#### About this exercise:
Lines holding the word "Switch" in the material below: count them and write the number alone.

#### Material provided:
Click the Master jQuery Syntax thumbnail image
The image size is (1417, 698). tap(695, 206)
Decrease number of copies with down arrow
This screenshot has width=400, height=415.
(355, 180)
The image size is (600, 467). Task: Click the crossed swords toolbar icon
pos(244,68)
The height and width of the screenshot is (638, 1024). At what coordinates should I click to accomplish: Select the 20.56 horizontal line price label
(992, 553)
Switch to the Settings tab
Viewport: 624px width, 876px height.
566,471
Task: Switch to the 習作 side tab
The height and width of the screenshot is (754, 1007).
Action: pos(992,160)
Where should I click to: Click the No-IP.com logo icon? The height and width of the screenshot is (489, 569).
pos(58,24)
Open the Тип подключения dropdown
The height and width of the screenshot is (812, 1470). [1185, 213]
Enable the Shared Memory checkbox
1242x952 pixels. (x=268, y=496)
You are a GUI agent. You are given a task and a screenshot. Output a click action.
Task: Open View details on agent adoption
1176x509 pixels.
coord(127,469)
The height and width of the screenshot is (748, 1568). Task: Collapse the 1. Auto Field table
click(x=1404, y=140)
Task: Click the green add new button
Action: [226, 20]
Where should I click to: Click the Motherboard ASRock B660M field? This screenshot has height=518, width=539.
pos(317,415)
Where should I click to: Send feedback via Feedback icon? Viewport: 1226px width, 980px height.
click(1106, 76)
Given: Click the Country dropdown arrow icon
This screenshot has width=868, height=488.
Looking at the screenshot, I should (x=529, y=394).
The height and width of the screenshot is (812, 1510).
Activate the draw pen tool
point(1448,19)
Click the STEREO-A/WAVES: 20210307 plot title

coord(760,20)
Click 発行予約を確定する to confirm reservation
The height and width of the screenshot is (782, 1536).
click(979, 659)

#### Response to the exercise:
2